Returned from Another World, Earth Turned Out to Be Quite the Fantasy Too. Also, Losing Heroines, Stop Looking This Way. - V5 Chapter 38 & 38.5: “Shuten Doji and Tamamo-no-Mae? That’s Totally Overkill!” ① | Interlude
- Home
- All
- Returned from Another World, Earth Turned Out to Be Quite the Fantasy Too. Also, Losing Heroines, Stop Looking This Way.
- V5 Chapter 38 & 38.5: “Shuten Doji and Tamamo-no-Mae? That’s Totally Overkill!” ① | Interlude
Chapter 38: “Shuten Doji and Tamamo-no-Mae? That’s Totally Overkill!” ①
“Ahem. Allow me to reintroduce myself—I am Tamamo-no-Mae. Natsuki Yura-dono, your name has already echoed throughout Kyoto… I humbly ask that you please refrain from destroying our lovely city.”
With that, Tamamo-no-Mae gave a deep, formal bow in Natsuki’s direction.
“…I haven’t even destroyed anything yet, and I’m already getting treated like some kind of god of destruction—de kappa.”
“Your sentence ending’s falling apart.”
“Mammon-mammon.”
“Regretfully, mammon-mammon has already transcended to another dimension. Mere mortals like us shouldn’t toss that phrase around so lightly.”
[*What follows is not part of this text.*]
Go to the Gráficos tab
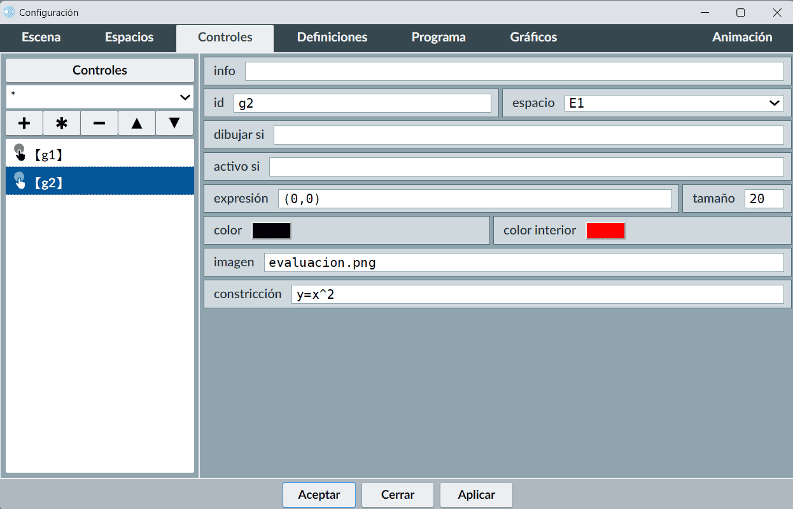This screenshot has height=509, width=793. pyautogui.click(x=533, y=38)
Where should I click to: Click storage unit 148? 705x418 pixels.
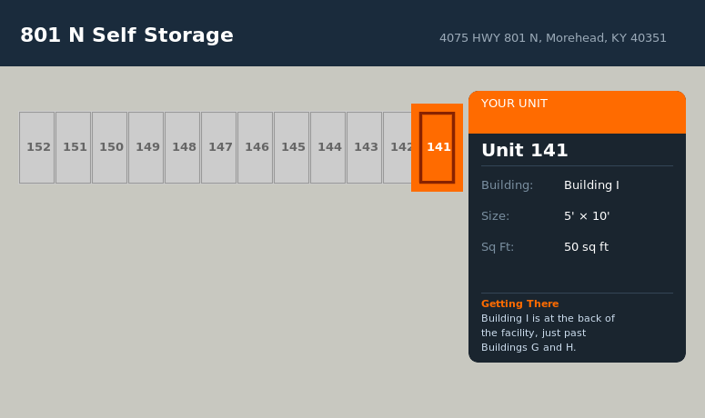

“…Okay, okay—enough nonsense. Let’s get back to the actual topic.”
Watching the back-and-forth between Natsuki and Koume, Senju gave a strained smile and tried to steer the conversation forward.
“Anyway, we didn’t come to Kyoto just to go on a destruction spree, so you can relax and raise your head now.”
“O-Oh… thank goodness. I’m so relieved to be dealing with someone actually reasonable.”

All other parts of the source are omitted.